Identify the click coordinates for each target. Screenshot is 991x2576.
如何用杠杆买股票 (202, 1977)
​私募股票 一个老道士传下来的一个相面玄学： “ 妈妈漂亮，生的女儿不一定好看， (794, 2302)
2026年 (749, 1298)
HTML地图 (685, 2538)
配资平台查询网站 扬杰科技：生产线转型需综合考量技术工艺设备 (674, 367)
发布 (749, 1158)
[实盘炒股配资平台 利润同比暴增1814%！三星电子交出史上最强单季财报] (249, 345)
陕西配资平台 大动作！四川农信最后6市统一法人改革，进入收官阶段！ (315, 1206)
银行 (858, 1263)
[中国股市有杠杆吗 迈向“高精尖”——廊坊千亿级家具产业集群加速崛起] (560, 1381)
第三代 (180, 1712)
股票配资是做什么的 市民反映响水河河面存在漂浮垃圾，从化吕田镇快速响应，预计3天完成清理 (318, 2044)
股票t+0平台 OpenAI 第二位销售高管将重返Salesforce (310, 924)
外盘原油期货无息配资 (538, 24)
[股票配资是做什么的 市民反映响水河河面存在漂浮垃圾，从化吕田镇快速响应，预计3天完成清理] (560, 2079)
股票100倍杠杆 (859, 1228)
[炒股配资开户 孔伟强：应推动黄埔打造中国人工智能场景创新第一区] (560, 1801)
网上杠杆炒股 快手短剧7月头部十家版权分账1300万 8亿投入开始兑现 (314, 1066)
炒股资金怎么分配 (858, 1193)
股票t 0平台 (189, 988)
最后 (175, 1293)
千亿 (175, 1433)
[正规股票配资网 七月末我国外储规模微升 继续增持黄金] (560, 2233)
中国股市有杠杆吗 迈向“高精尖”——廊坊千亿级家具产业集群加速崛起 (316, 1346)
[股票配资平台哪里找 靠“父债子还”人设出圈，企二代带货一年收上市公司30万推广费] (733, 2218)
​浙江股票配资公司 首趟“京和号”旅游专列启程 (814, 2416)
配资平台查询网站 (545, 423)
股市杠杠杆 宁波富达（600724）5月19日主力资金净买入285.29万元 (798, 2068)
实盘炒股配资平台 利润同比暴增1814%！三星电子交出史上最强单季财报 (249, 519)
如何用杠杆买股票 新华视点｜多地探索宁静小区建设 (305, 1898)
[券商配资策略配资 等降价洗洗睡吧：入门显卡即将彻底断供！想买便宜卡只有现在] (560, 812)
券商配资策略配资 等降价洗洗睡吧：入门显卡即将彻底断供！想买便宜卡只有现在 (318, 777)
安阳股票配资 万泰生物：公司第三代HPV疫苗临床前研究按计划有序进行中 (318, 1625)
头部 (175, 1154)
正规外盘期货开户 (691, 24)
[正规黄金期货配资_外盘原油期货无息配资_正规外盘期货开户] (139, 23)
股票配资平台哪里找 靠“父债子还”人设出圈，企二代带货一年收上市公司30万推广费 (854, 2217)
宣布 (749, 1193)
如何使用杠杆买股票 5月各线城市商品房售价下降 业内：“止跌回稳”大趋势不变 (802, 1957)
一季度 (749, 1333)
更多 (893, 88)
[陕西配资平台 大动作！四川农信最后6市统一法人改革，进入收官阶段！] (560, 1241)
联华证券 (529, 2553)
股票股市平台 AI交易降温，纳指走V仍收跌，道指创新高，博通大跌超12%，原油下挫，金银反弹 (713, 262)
========
EXERCISE — Word for word, restate the lines running from the one containing "一季度 (749, 1333)" through the final line of the records above, and nothing besides.

ANSWER BOX —
一季度 (749, 1333)
更多 (893, 88)
[陕西配资平台 大动作！四川农信最后6市统一法人改革，进入收官阶段！] (560, 1241)
联华证券 (529, 2553)
股票股市平台 AI交易降温，纳指走V仍收跌，道指创新高，博通大跌超12%，原油下挫，金银反弹 (713, 262)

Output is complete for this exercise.